Document excerpt —
----------

Thursday, September 14, 2017

[D&D] The Teeth of Barkash Nour

Going into some deeply obscure Gygaxiana: back in 2006 The Believer magazine published a long profile on Gary Gygax. The whole thing is worth reading. The most interesting part to me was always this section, near the end:

THE TEETH OF
BARKASH-NOUR

Wayne and I took Gygax to lunch at an Italian restaurant on the outskirts of Lake Geneva: an expensive place, Gygax warned us. Our sandwiches cost six or seven dollars each. After lunch, we returned to his house to play some Dungeons & Dragons. Wayne and I felt curiously listless; it had already been a long day of talking; Wayne wasn’t sure he remembered how to play; I would have been happy to go back to our motel room and sleep. This happens to me often: I decide that I want something; I work and work at it; and just as the object of my quest comes into view, it suddenly comes to seem less valuable, not valuable at all. I can find no compelling reason to seize it and often I don’t. (This has never been the case, curiously, in role-playing games, where my excitement increases in a normal way as the end of the adventure approaches. Which is probably another reason why I like the games more than the life that goes on around them, and between them.) I wonder if we would have turned back, if Gygax hadn’t already gone into the house and come back with his purple velvet dice bag and a black binder, a module he wrote for a tournament in 1975. This was before the Tolkien estate threatened to sue TSR, and halflings were still called hobbits. So I got to play a hobbit thief and a magic-user and Wayne played a cleric and a fighter, and for four and a half hours we struggled through a wilderness adventure in a looking-glass world of carnivorous plants, invisible terrain, breathable water, and so on. All of which Gygax presented with a minimum of fuss. The author of Dungeons & Dragons doesn’t much care for role-playing: “If I want to do that,” he said, “I’ll join an amateur theater group.” In fact, D&D, as DM’ed by E. Gary Gygax, is not unlike a miniatures combat game. We spent a lot of time just moving around, looking for the fabled Teeth of Barkash-Nour, which were supposed to lie in a direction indicated by the “tail of the Great Bear’s pointing.” Our confusion at first was pitiable, almost Beckettian.

----------

Recorded data —
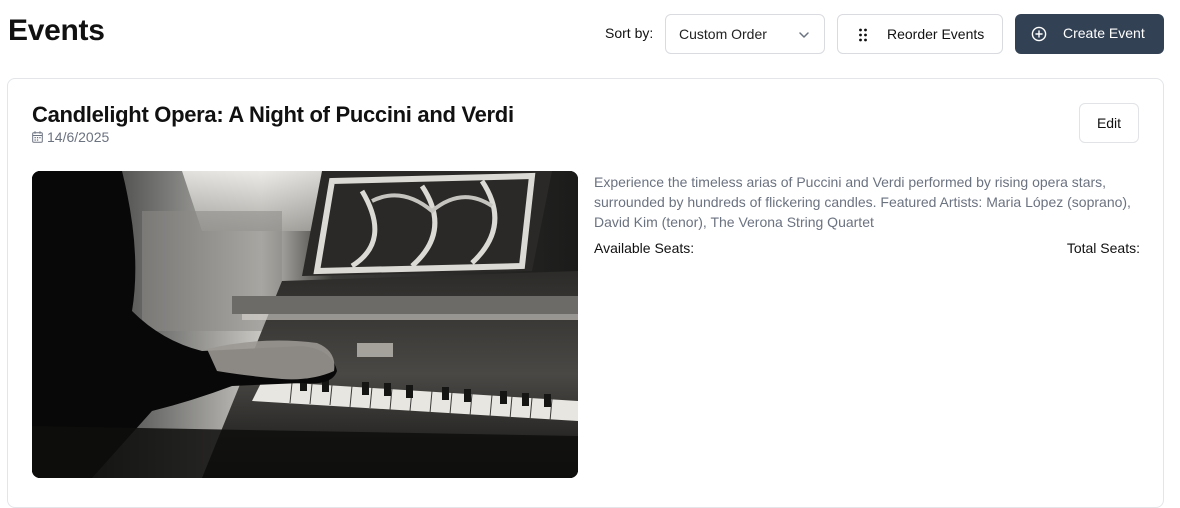  Describe the element at coordinates (723, 34) in the screenshot. I see `sort-select-value: Custom Order` at that location.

----------

Activity list —
a) Translate this sentence from the Gygax post into Spanish: "Our sandwiches cost six or seven dollars each."
b) According to the Gygax post, in what year did The Believer magazine publish its long profile on Gary Gygax?
The listing isn't needed for anything here.

Responses in order —
a) Nuestros sándwiches costaron seis o siete dólares cada uno.

b) 2006